Davison, Wisconsin’s second-leading returning scorer (10.5 points per game) is expected to help along with D’Mitrik Trice. Trice, 6-foot junior, could emerge as Wisconsin’s top scoring option this year after averaging 11.6 points last season. Trice is a career 37.8% finisher inside the arc and that will need to improve.
The program also had to say goodbye to full-time starter Khalil Iverson and role player Charlie Thomas. Iverson ranked second on the team with 4.5 rebounds per game a season ago and shot a team-best 54.3% from the field. The 6-foot-5 guard scored in double figures in seven of the final nine games.
MICAH MUST WAIT
Former Ohio State big man Micah Potter was poised to fill a major role for Wisconsin this season but that will have to wait. The NCAA denied a request for the junior forward to play during the fall semester after transferring two days before the season opener last November.
The 6-foot-9 Potter, who has not competed in regular-season games since the 2017-18 season, will be eligible to play beginning Dec. 21 against Milwaukee.
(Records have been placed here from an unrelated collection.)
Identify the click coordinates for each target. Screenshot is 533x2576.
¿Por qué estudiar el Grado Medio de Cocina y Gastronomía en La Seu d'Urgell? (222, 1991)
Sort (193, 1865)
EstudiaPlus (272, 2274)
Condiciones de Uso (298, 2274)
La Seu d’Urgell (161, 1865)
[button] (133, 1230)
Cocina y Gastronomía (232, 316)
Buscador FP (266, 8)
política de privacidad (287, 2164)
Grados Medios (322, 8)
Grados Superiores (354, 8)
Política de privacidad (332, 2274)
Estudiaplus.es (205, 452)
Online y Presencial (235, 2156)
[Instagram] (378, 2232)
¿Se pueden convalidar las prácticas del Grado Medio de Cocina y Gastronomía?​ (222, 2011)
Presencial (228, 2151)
“All we can do is focus on what’s true right now and that’s the fact that I’m not going to be eligible,” Potter said. “The biggest thing (I can do) is give them a body in practice to go up against that has Division I level experience at a game level and Big Ten experience.”
Potter appeared in 59 games with 16 starts for the Buckeyes, averaging 4.1 points and 2.8 rebounds while shooting 46%.
LEARNING ON THE FLY
The only incoming 2019 freshman for Wisconsin is Tyler Wahl. The 6-foot-7 wing has enough size to play both forward positions. Wahl could be thrust into an immediate role.
“You watch him, he can guard multiple positions,” Gard said of Wahl. “He’s got a toughness to him that allows a freshman to play right away. He’s not bashful.”
Wahl might turn out to be one of the most important freshmen in the Big Ten this season because he fills a positional need for the team with Potter sidelined for the start of the season.
ABOUT THAT SCHEDULE
After a trip to the NCAA Tournament a year ago and a 23-11 season (14-6 Big Ten), the Badgers will find out right away how good they are: They play No. 20 Saint Mary’s in the season opener Nov. 5 in Sioux Falls, South Dakota, then host in-state rival Marquette on Nov. 17 before the Legends Classic in New York that could include a game against No. 24 Auburn. The first week of December includes games at North Carolina State and at home against Indiana before the meat of the Big Ten schedule in the new year.